Dataset entries:
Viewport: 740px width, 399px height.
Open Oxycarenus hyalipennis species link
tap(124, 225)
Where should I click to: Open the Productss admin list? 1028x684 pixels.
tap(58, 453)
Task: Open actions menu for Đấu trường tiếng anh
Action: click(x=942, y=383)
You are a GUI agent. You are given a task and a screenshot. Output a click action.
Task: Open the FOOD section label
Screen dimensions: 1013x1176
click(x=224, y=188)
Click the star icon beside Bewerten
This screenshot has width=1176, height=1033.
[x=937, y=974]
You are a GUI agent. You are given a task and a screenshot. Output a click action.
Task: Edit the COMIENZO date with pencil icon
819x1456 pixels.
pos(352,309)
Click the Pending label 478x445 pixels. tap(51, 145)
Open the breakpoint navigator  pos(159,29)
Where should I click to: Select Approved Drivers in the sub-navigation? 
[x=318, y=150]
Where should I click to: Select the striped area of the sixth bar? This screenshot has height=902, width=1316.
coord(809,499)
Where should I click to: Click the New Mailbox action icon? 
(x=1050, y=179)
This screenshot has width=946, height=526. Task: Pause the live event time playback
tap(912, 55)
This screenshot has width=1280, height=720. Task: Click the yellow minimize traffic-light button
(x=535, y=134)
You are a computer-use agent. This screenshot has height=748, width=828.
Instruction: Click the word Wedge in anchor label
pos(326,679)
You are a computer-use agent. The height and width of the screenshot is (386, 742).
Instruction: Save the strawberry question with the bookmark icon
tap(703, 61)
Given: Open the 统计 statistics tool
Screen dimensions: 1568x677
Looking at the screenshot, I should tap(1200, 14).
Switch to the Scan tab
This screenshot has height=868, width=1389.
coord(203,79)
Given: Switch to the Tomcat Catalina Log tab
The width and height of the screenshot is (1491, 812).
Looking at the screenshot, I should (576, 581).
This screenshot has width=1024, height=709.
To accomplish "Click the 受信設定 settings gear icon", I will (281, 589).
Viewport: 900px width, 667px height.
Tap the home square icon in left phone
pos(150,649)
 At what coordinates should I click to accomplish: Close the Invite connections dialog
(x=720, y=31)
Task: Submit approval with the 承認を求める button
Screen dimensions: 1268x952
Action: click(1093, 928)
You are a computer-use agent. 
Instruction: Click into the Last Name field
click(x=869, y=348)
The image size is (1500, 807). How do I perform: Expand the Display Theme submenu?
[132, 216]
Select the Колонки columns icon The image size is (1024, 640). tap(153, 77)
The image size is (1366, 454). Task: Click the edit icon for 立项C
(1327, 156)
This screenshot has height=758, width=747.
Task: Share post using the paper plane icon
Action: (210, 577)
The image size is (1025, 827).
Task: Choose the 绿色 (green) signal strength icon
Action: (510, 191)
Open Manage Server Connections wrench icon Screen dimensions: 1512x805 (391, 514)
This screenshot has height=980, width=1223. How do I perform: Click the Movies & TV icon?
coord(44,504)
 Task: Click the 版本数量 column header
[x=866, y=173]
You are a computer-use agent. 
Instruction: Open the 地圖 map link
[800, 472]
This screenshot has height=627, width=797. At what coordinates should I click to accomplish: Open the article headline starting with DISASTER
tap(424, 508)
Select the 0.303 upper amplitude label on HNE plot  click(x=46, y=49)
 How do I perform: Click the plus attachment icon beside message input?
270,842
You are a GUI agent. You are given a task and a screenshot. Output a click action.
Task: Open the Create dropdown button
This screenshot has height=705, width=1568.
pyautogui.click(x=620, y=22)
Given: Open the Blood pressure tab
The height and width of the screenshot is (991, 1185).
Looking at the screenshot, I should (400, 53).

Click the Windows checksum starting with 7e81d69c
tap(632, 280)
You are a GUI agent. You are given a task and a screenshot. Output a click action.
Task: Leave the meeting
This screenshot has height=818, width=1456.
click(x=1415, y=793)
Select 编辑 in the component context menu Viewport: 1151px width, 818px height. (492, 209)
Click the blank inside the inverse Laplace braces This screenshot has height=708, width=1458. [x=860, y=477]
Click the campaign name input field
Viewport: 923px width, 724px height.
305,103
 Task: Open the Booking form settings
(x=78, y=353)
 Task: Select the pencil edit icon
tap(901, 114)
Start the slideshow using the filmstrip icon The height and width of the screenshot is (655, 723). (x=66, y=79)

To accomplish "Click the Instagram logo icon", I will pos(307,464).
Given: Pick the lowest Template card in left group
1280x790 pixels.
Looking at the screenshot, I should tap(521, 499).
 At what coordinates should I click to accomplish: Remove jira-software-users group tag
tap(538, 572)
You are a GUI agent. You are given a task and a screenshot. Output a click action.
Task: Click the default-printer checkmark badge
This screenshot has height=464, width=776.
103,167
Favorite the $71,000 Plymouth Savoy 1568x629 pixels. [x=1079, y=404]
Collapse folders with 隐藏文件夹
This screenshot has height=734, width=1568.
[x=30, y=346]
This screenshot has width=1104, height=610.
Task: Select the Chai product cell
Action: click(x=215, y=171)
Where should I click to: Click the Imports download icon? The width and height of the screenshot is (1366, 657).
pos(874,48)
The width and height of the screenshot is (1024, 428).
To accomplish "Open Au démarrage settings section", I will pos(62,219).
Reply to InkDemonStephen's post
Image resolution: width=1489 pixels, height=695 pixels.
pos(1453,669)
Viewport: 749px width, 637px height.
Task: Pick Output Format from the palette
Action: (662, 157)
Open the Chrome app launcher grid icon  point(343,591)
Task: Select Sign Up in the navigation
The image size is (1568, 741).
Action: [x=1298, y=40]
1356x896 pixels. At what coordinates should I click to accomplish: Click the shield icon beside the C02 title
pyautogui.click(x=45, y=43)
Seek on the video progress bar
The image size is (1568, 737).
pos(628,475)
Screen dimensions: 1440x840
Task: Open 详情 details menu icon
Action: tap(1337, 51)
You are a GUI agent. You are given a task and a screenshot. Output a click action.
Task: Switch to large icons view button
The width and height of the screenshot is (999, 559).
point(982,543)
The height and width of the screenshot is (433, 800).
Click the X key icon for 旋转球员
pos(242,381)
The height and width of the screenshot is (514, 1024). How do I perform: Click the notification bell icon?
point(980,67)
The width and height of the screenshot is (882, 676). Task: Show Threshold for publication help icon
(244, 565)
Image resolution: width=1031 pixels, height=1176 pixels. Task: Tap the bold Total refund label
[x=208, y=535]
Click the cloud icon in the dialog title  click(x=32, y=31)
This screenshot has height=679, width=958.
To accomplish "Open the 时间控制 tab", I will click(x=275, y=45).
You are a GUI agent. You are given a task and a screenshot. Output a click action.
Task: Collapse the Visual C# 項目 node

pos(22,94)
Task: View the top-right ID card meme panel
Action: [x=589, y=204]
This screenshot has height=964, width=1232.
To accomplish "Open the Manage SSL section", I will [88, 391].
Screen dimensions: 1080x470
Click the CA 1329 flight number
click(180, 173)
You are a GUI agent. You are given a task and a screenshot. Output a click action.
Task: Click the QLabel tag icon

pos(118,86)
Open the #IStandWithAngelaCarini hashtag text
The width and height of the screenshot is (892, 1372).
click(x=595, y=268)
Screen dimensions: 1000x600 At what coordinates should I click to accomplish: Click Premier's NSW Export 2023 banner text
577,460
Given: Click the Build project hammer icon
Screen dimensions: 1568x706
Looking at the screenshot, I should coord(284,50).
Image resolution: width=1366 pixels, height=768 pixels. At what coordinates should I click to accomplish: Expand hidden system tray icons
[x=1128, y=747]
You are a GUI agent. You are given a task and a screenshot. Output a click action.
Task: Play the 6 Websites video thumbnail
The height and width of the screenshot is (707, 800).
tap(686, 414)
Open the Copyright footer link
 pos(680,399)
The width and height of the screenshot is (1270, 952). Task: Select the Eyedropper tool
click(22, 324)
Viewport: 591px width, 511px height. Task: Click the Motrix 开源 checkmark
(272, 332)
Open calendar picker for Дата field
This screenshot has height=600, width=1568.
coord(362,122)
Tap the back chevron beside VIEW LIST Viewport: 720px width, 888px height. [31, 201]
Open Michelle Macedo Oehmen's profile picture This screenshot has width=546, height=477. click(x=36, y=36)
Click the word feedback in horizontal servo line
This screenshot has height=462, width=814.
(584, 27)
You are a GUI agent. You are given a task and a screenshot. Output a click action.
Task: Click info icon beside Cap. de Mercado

→ **Instruction**: Render the lines from the start of the material through the line containing "click(x=224, y=188)", inclusive, as a Markdown table with the columns Row and Line, leaving out blank lines.

→ **Answer to the task**:
| Row | Line |
|---|---|
| 1 | Viewport: 740px width, 399px height. |
| 2 | Open Oxycarenus hyalipennis species link |
| 3 | tap(124, 225) |
| 4 | Where should I click to: Open the Productss admin list? 1028x684 pixels. |
| 5 | tap(58, 453) |
| 6 | Task: Open actions menu for Đấu trường tiếng anh |
| 7 | Action: click(x=942, y=383) |
| 8 | You are a GUI agent. You are given a task and a screenshot. Output a click action. |
| 9 | Task: Open the FOOD section label |
| 10 | Screen dimensions: 1013x1176 |
| 11 | click(x=224, y=188) |